Species of gastropod

Cellana talcosa, the talc limpet or turtle limpet is a species of true limpet, a marine gastropod mollusc in the family Nacellidae, which is one of the true limpet families. This species is endemic to the Hawaiian islands, where its common name is koele or opihi ko'ele. It is the largest limpet found in the Hawaiian islands and can reach 4 in in diameter.

== Description ==
Cellana talcosa is the largest limpet in Hawai'i, with a shell diameter of up to 4 in. Its shell has a rounded, dome-like shape and is adorned with delicate, radiating ribs. The shell has usually a thick build and is often covered in crustose coralline algae. The interior of the shell is a pristine white, while the animal's foot boasting a vibrant yellow hue.

== Distribution and habitat ==
Cellana talcosa is endemic to the Hawaiian islands, though it is rarely seen west of Molokai. It can be found in the shallow waters of the lower intertidal zone, where it is submerged. This species is typically found on rocks that are frequently battered by powerful waves, up to 20 feet deep.

== Human use and cultural significance ==
For Hawaiians, the ʻopihi holds significant cultural importance as a favored food source, often consumed raw or boiled. In addition to its culinary uses, the ʻopihi shell was utilized as jewelry, plant fertilizer, and a tool for scraping mi, a type of edible taro root. While men were typically responsible for fishing on coral reefs and offshore waters, women and children collected various molluscs, sea urchins, and seaweeds from intertidal and nearshore areas, including the highly prized ʻopihi. However, gathering wild ʻopihi can be incredibly dangerous, and is primarily done by women. A Hawaiian proverb translates to "the ʻopihi is a fish of death," highlighting the risks involved in collecting this delicacy from its wave-swept rocky habitat.

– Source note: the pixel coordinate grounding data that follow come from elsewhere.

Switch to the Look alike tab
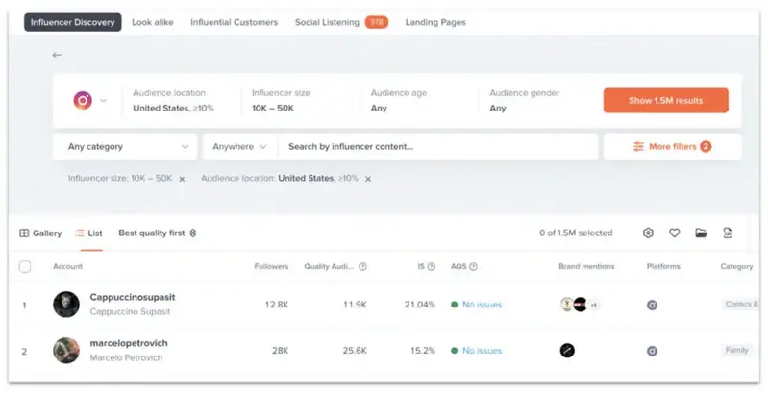Image resolution: width=769 pixels, height=393 pixels. (152, 22)
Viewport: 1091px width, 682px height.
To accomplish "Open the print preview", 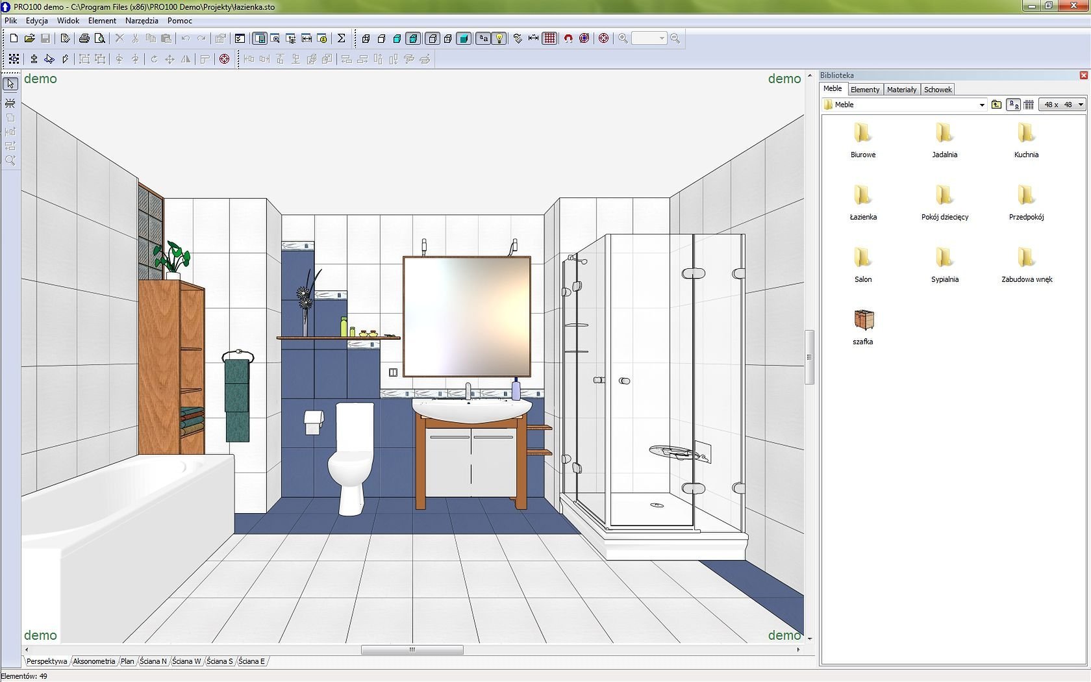I will [x=100, y=38].
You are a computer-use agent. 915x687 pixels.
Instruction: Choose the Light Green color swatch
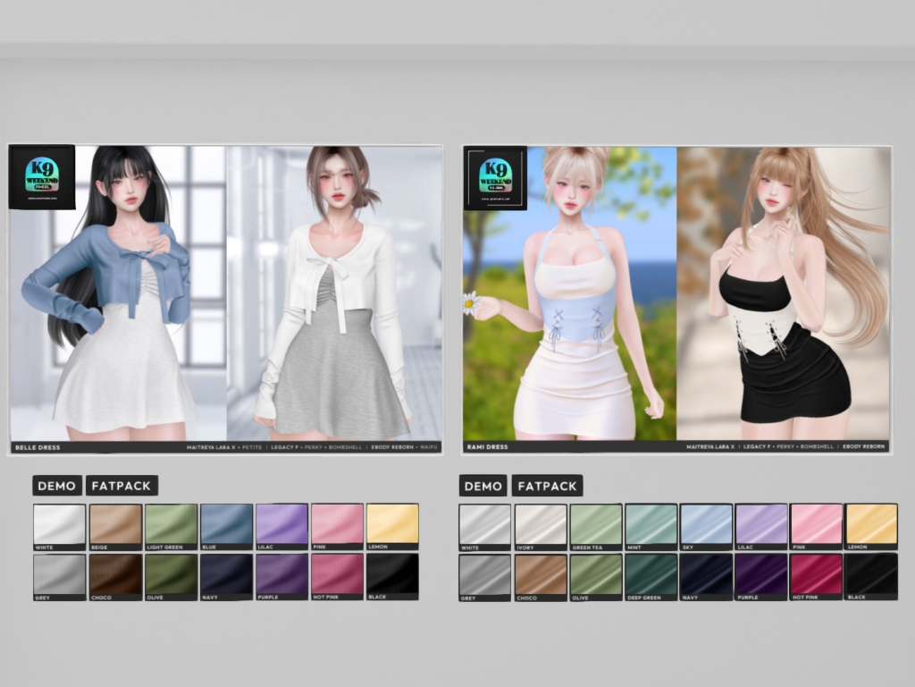171,525
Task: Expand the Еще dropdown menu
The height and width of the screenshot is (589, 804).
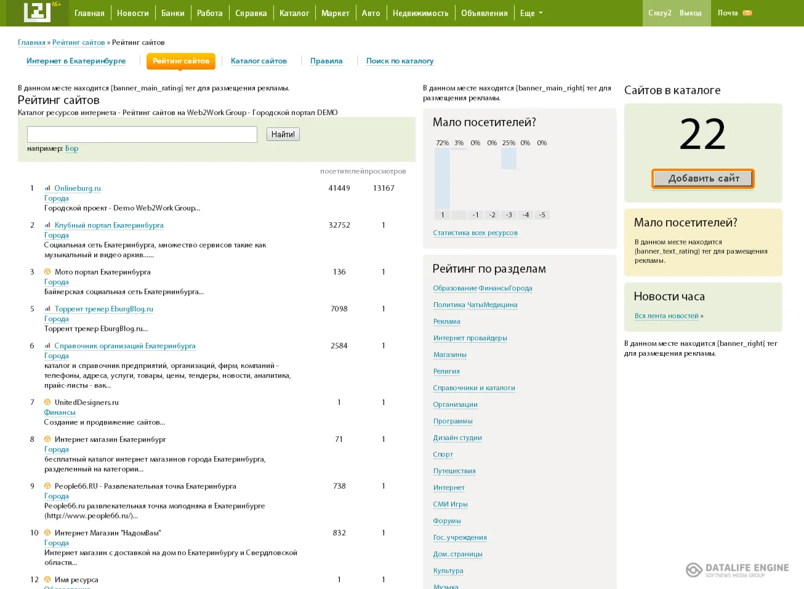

In the past, Hawaiian ʻopihi collectors adhered to a set of regulations established by community resource managers known as konohiki. These regulations were designed to maintain robust ʻopihi populations by restricting the size, number, species, locations, and times of harvesting. Unfortunately, due to excessive harvesting and habitat degradation, ʻopihi populations have dwindled in modern-day Hawaiʻi.